This invention relates to a water activated adhesive composition and to an adhesive tape employing the composition.
Adhesive compositions have been employed as a coating on thin paper strips to form paper-backed adhesives employed to join the ends of paper board forms, particularly boxes. Animal glue-based adhesives have been widely used as the adhesive for such tapes.
To obtain satisfactory adhesion with water activated tapes, it is necessary that the water activated tape have the correct tack and setting characteristics. For example, it must rapidly gain tack when water activated (initial adhesion), and retain this tack for a reasonable period of time (open time) so that minor delays in applying it to a carton do not cause sealing tape failure on the resulting package. When water activated and applied to the meeting edges of folded flaps of a cardboard carton, the tape should adhere tenaciously, even prior to drying and hold the folded flaps in position against the shear forces exerted against the seal by the tendency of the folded flaps to open to their original unfolded condition (wet shear strength). After being placed in position over the flaps of a carton, and allowed to dry, the tape should form seals of high adhesive and shear strength and thus continue to effectively perform its sealing function.

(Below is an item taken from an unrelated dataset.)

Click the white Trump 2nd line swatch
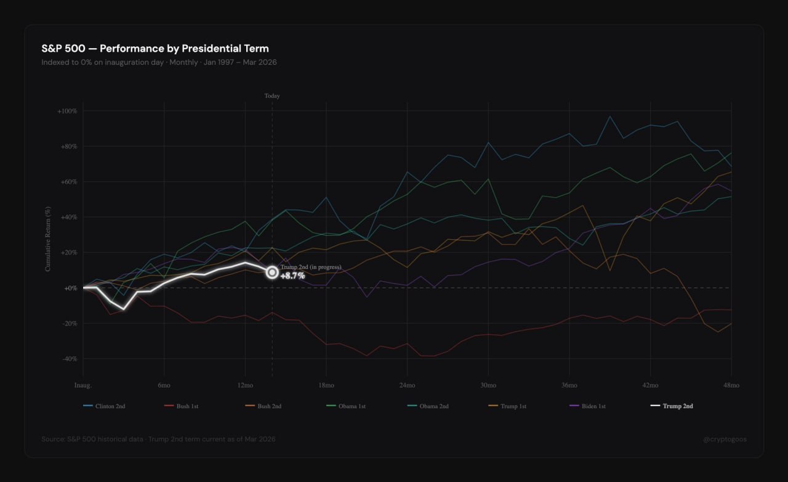This screenshot has width=788, height=482. click(x=655, y=406)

In addition to the foregoing, under ordinarily encountered conditions of temperature and humidity, the gummed sealing tape should not block when shipped or stored in roll form, or as sheets stacked one on top of another, even though in such structures the water-activatable gummed layer of one sheet is in direct contact with the backing of an adjacent sheet.
Furthermore, such tapes must possess proper strength characteristics in order to be employed in present machine-automated packaging systems. In such systems, the tape is rolled from a cylindrical roll, passed over a water applicator such as a brush and then to the surface of the paper board at the desired location. If the adhesive is too tacky, it will not unroll from the paper roll at the satisfactory rate since it will stick to the adjacent paper undesirably. Furthermore, if the adhesive does not have the correct degree of tack and setting, it will become loosened within a relatively short time after application to the paper board.
Up to the present time, no synthetic-based adhesive has been found satisfactory for use as a water activated adhesive so that, up to the present time, animal glue-based adhesives have been employed uniformly. However, animal glues recently have become unsatisfactory due to a greatly increased cost. This increased cost has provided an incentive to form alternative adhesive systems.